When 20th c. European artists first set eyes on African tribal art, they were amazed. So much that they were striving toward was already there, in the masks and the fetish figures. How could “primitive” hunter-gatherers and subsistence farmers in a hostile tropical clime, using only rudimentary tools, have achieved such raw emotional power, or even more unlikely, such elegant abstractions? And more remarkable was that these objects weren’t “art for art’s sake”—a meaningless concept in their societies—but facilitators of ceremony, mere adjuncts of religious services. And yet they seemed more “advanced” than our most avant-garde art.

Goldwater had an answer: termites. Sub-Saharan cultures had no available marble or other permanent materials to fashion; they had to work with wood. And wood breaks down, rots unavoidably, or gets eaten by insects over time, particularly in a tropical environment. So Africans had constantly to re-fashion their masks and objects, carve new versions. They were traditionalists and wanted to keep the original forms, of course, but what happened was that generations of carvers inevitably added their unconscious changes in the direction of more ideal, more powerful, or more efficient form, with the stunning results that so impressed the Europeans. Goldwater called this “collective genius”: not that one or two carvers were preternaturally gifted and made innovations in form (that would have been discouraged anyway), but that multiple generations served collectively to create the effect of genius.

The obscure history of many of Bach’s works for solo instruments, together with the relative lack of musical notation of his time, have allowed successive generations of cellists, violinists, and keyboard artists the license to interpret them with relative freedom. Undoubtedly they have been “romanticized,” but perhaps it’s the nature of Bach’s lack of notation, or the nature of the music itself, to permit and even reward stylistic exploration. So both Bach and the “modern ear” can be royally served. I’ve loved Casals’ renditions of the suites and Landowska’s of the Goldberg, for example, but it seems even in my lifetime that succeeding cellists and violinists and keyboard artists have found new depths and marvels in these works. So not just Bach’s genius but the equivalent of collective genius has been afoot, and we are the beneficiaries.

I’m sure this collective genius applies, though maybe not quite so dramatically, with successive performances of other European music down through the years, and at an accelerated pace, now, with advances in recording and dissemination. Styles change, “golden ages” come and go, and there are inevitably missteps in stylistic pomp or flash or ponderousness along the way. But musicians listen to other musicians, positive contributions accrue, and musical interpretation generally goes deeper with each generation, I think. Anyway, that’s my theory as borrowed from Dr. Goldwater!  I’m open to hear others, however.

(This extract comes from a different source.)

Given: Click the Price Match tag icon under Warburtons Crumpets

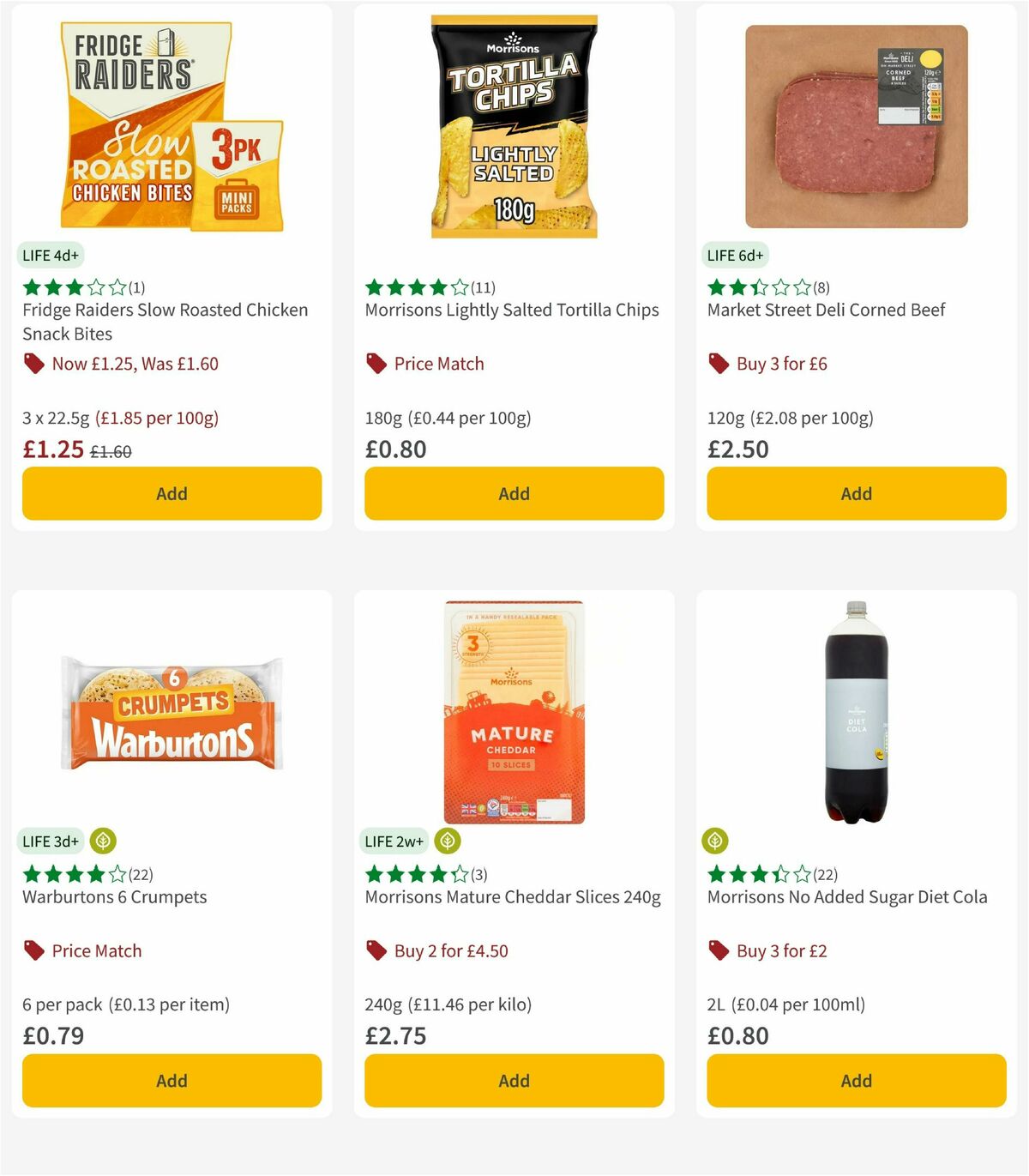Looking at the screenshot, I should coord(34,950).
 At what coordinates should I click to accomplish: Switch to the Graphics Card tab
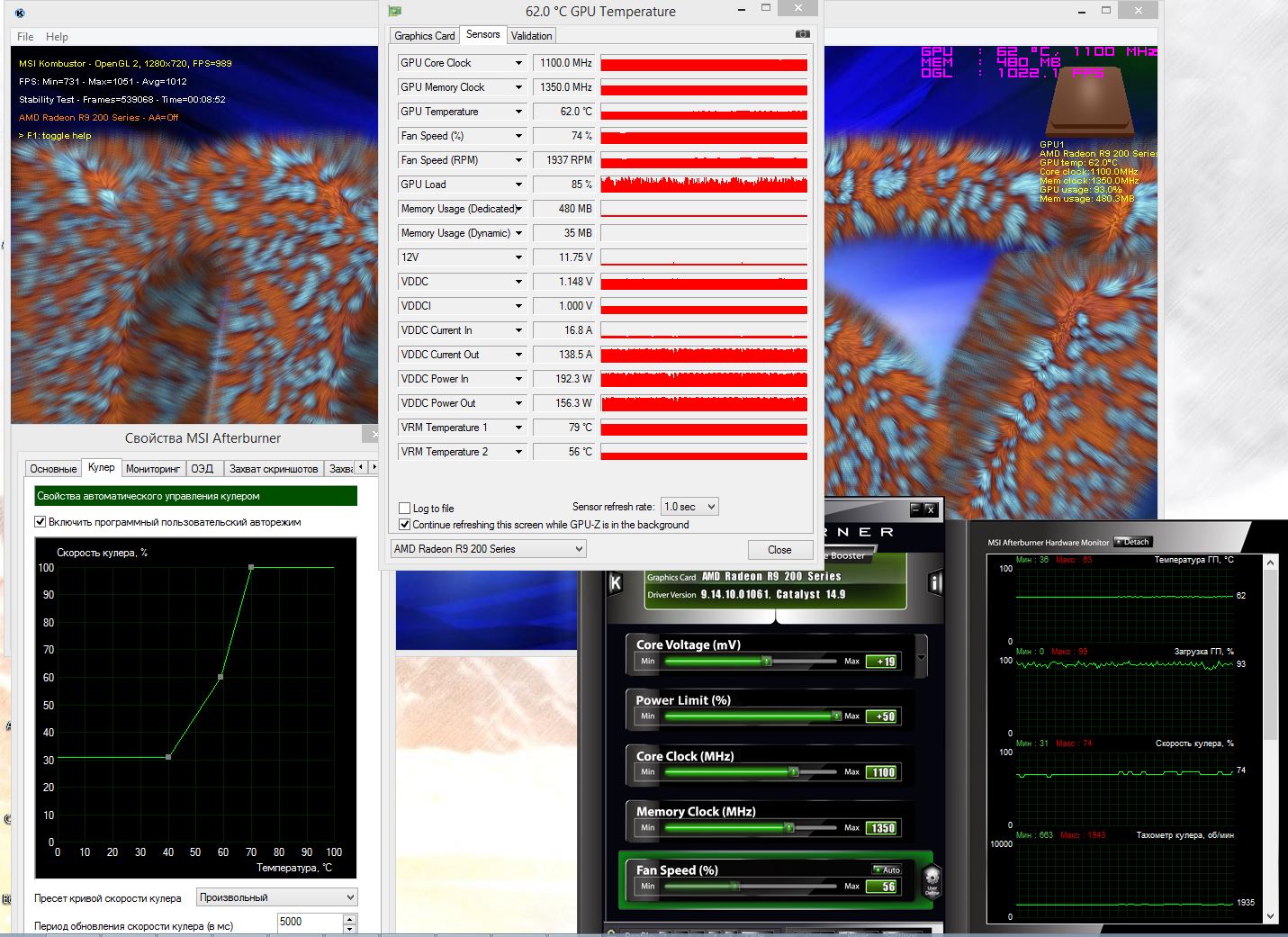point(424,36)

Curt Barnes is a visual artist who lives and works in New York City.

Listening List

This month at the Great Composers Appreciation Society, we are listening to selections on the theme of “Less is More.” Our first selection is J. S. Bach’s Cello Suite No.3 In C Major BWV 1009. To see the entire list of selections for this listening month, click here.

J.S. Bach : Cello Suite No.3 In C Major BWV 1009 (Anner Bylsma)

On Spotify

On YouTube

Selected Books by Robert Goldwater

Primitivism in Modern Painting. New York University, 1937 (listed in the Goldwater bio here)

Senufo Sculpture from West Africa. Greenwich, CT: New York Graphic Society, 1964

Art of Oceania, Africa, & the Americas from the Museum of Primitive Art June 1969

Masque blanc, population Punu, Gabon

Masque blanc, population Punu, Gabon


Credits: The images in the post may be found here and here, respectively.




27 thoughts on “Guest Post: Curt Barnes on the Bach Cello Suites, African Masks, and Collective Genius

  1. Steve Schwartzman

    You mention that art for art’s sake was a meaningless concept in traditional African cultures. Would I be correct in assuming that after an additional century of European and American influence much of African art does now exist for its own sake?

    1. Curt Barnes

      You’re absolutely correct. There may be a continuation today of some of the traditional rituals and the masks and costumes that are used for them—see David Nice’s comment below—but certainly African artists are a real presence on the international stage. Many, if not most, of them live in places like London and New York, no longer in the lands of their birth. Some use identifiably African imagery, some not. Julie Mehretu from Ethiopia was accorded the MacArthur ‘genius” award in 2005. An extremely partial, and almost arbitrary, list is here:

        1. Susan Scheid Post author

          Curt, I second Steve in thanking you for the link–and all else here. In looking at the artists on the link, I was reminded of an exhibit of African textile art I saw at the Met. Absolutely glorious. A dazzler of a work by El Anatsui, Between Earth and Heaven, was included in the exhibit:

          It’s worth noting, too, in the spirit of the idea of “collective genius,” this in the Met’s commentary on the work: “This work by an African master of international renown is a highly original creation that constitutes a response to a classic canonical form of expression. It is a powerful instance of the vitality of contemporary expression in Africa and the continuity that exists with the traditional forms that are the focus of the Museum’s collection.”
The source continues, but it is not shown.